Return every line of the records that includes the string "screenshot".

Stored data
========
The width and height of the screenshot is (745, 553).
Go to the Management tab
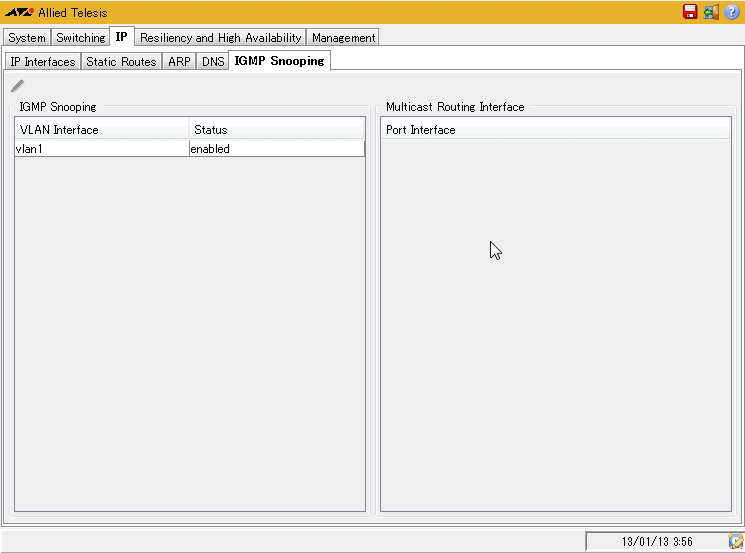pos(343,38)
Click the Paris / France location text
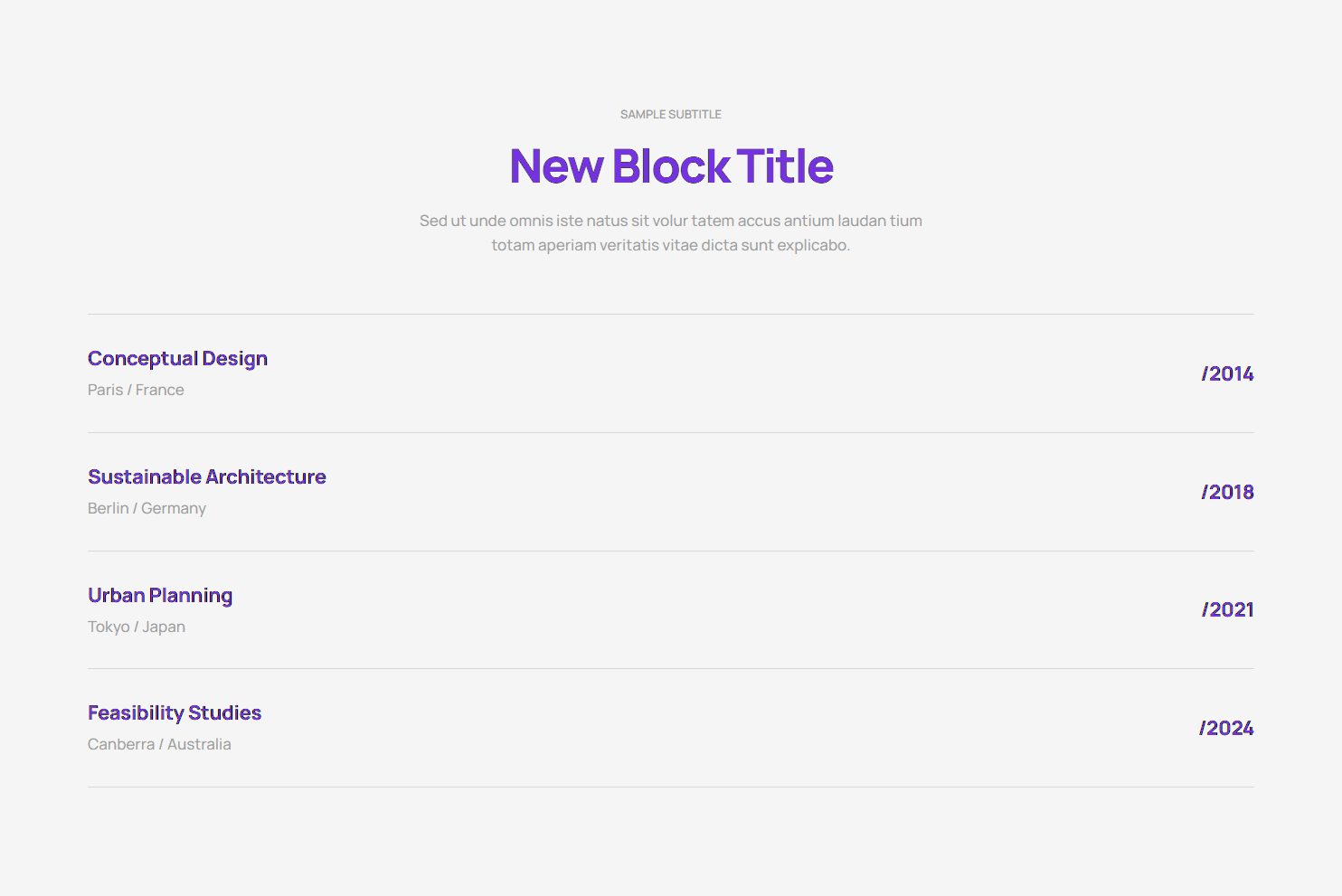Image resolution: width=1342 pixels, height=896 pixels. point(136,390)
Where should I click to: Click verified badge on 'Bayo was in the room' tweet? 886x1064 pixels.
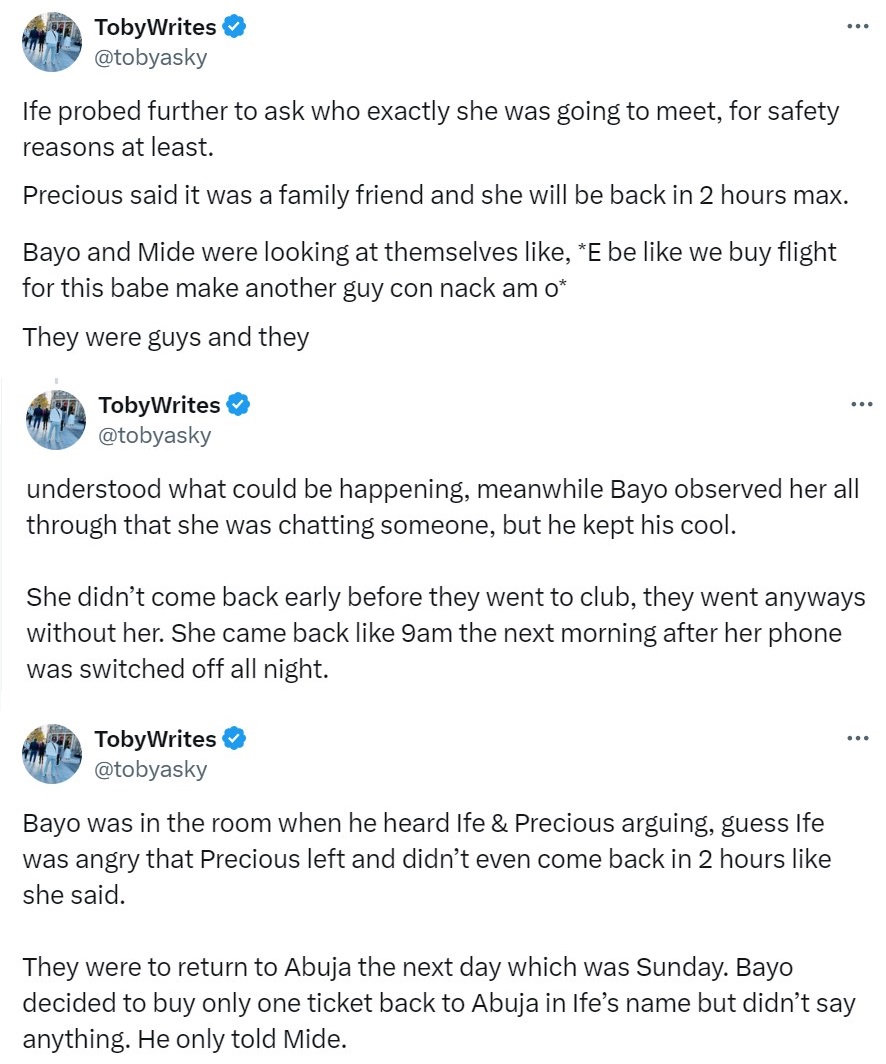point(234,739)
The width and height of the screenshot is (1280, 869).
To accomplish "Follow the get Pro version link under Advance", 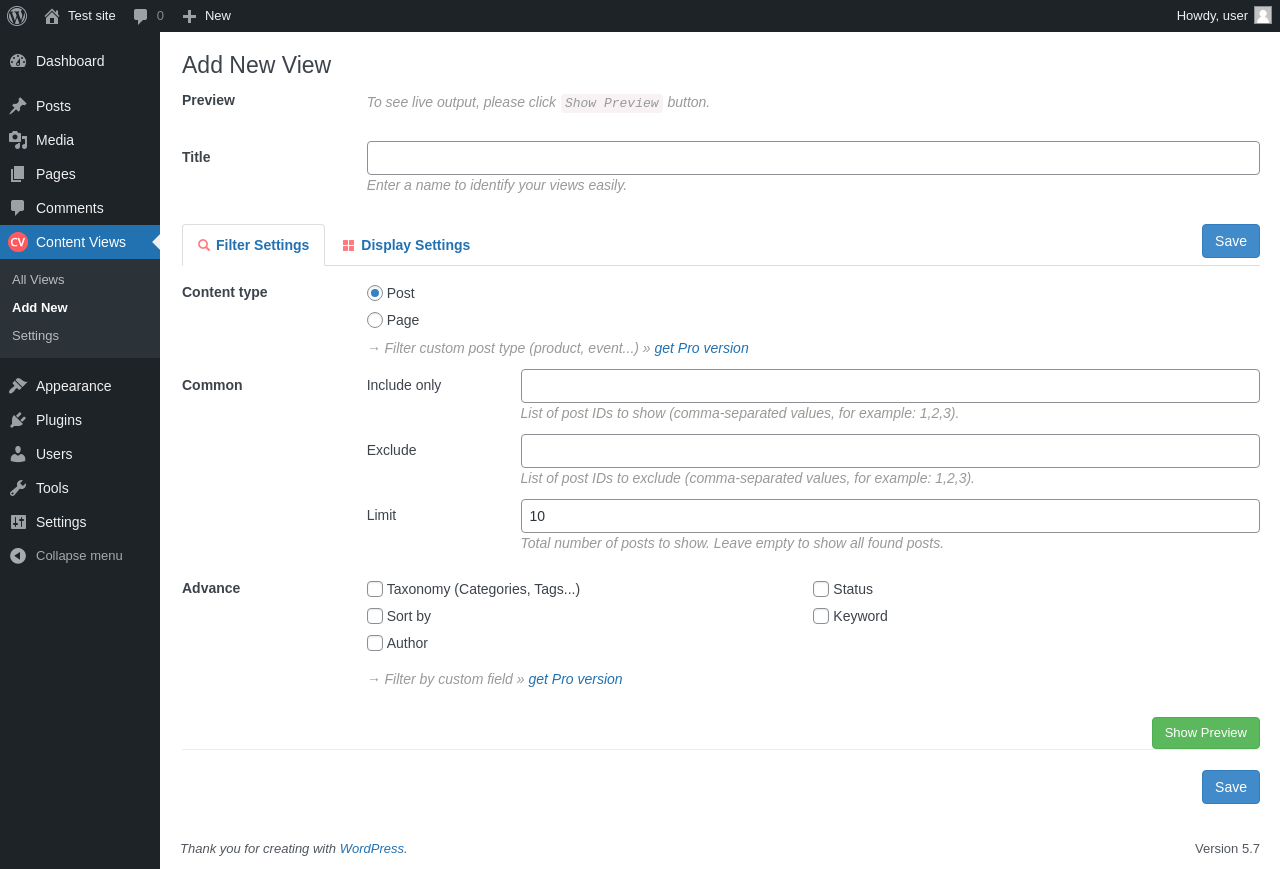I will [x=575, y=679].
========
Output below:
The width and height of the screenshot is (745, 553).
The width and height of the screenshot is (1280, 869).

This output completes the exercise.